Previously, we shared how mortgage insurance can benefit property owners who buy a property primarily as an investment.
In this final instalment, we share the basics of mortgage insurance for HDB flat owners, as well as some other home-related insurance solutions.
Mortgage Insurance for HDB Property Owners
Mortgage insurance generally refers to insurance plans that insure the life of the property owner or owners. The events that could be covered under such plans include not only death, but also total and permanent disability, critical or terminal illnesses.
This means that if the property owner dies or suffers from any of the above, a lump sum will be paid to the beneficiaries to help settle or service the outstanding mortgage payments. Most mortgage insurance plans in the market are generally known as mortgage reducing term assurance (MRTA) plans. This means that as the property owner pays off his mortgage over the tenure, his insurance coverage also reduces. By having a coverage amount that reduces over the policy term, the property owner pays a lower premium amount as compared to another life insurance plan that provides a constant coverage amount throughout.
For HDB or HUDC owners, the Home Protection Scheme (HPS) is a mortgage-reducing insurance scheme which is compulsory for homeowners using CPF to pay their monthly housing loan instalments. Those not using CPF to pay their monthly housing loan repayment may opt not to have any mortgage insurance coverage.
You may refer to CPF Board’s website (http://www.cpf.gov.sg) for details.
Other Home-Related Insurance for All Property Owners
In addition to mortgage insurance, there are two more types of insurance that homeowners should consider:
Both of these serve a different -- yet important -- purpose in providing peace of mind.
Fire Insurance – Coverage for the building or structure against fire
Fire insurance plans insure against loss or damage to a building or structure in the event of a fire or any other specified peril. If the building structure is damaged, the replacement cost involved in reinstating the home to the original condition could be hefty. Homeowners may have to pay through the nose to repair or restore the property to its original condition. Coverage provided by the fire insurance plan can help alleviate this financial burden.
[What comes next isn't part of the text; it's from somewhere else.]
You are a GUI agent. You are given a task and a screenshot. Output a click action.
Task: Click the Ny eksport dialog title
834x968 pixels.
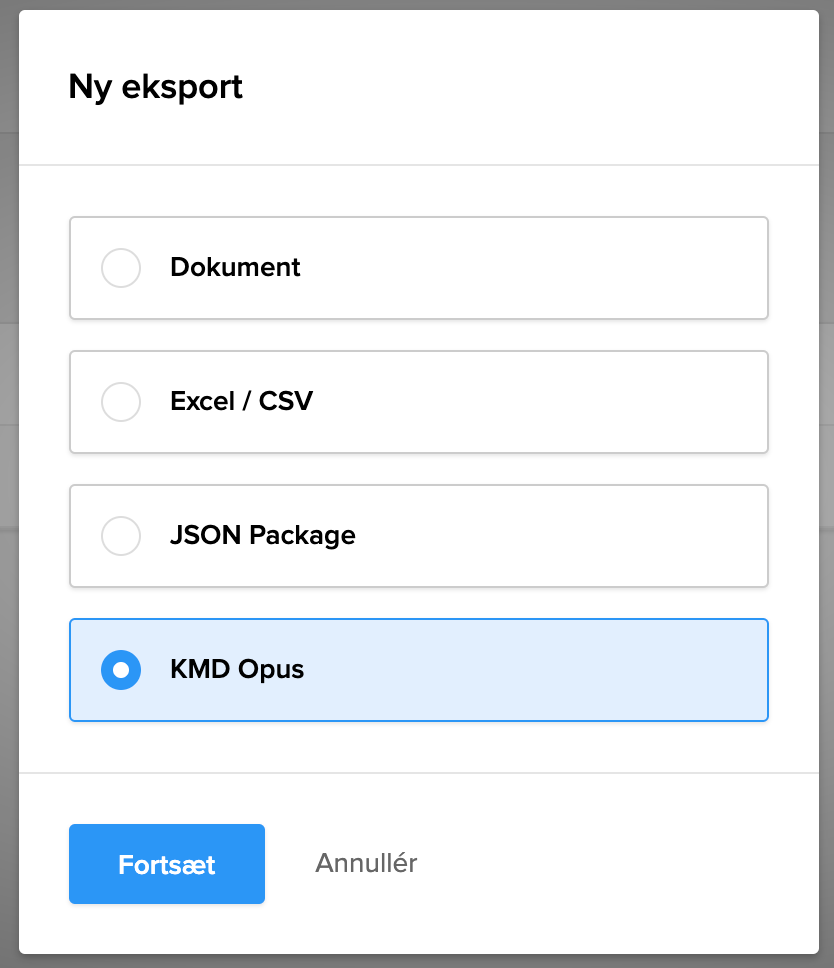point(156,87)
Typically, there are 2 types of policies, ie named-peril policy or all-risk policy. The difference is the former provides policyholders with coverage only for perils or risks listed within the policy document, whereas the latter provides coverage for all causes of loss except those specifically listed in the policy document as being excluded.
As the actual coverage may be different from one fire insurance plan to another, it is important for homeowners to scrutinize the policy document to better understand what coverage they are getting from the plan.
Of particular relevance to owners of private apartments would be the knowledge that the fire insurance bought by their management committee covers damages to common areas only. Such plans do not cover damages to individual units or content within the units, even though it may be caused by a fire within the building, making the need for additional, appropriate fire insurance by homeowners more compelling.
Fire insurance at a glance
When trying to establish how much coverage is suitable for a property, one should ensure the sum insured consists of the replacement cost (whether specific or estimated), debris removal cost, and architects’, surveyors’ & engineers’ professional fees. Note that the building’s foundation and value of the land will typically not be covered under fire insurance plans.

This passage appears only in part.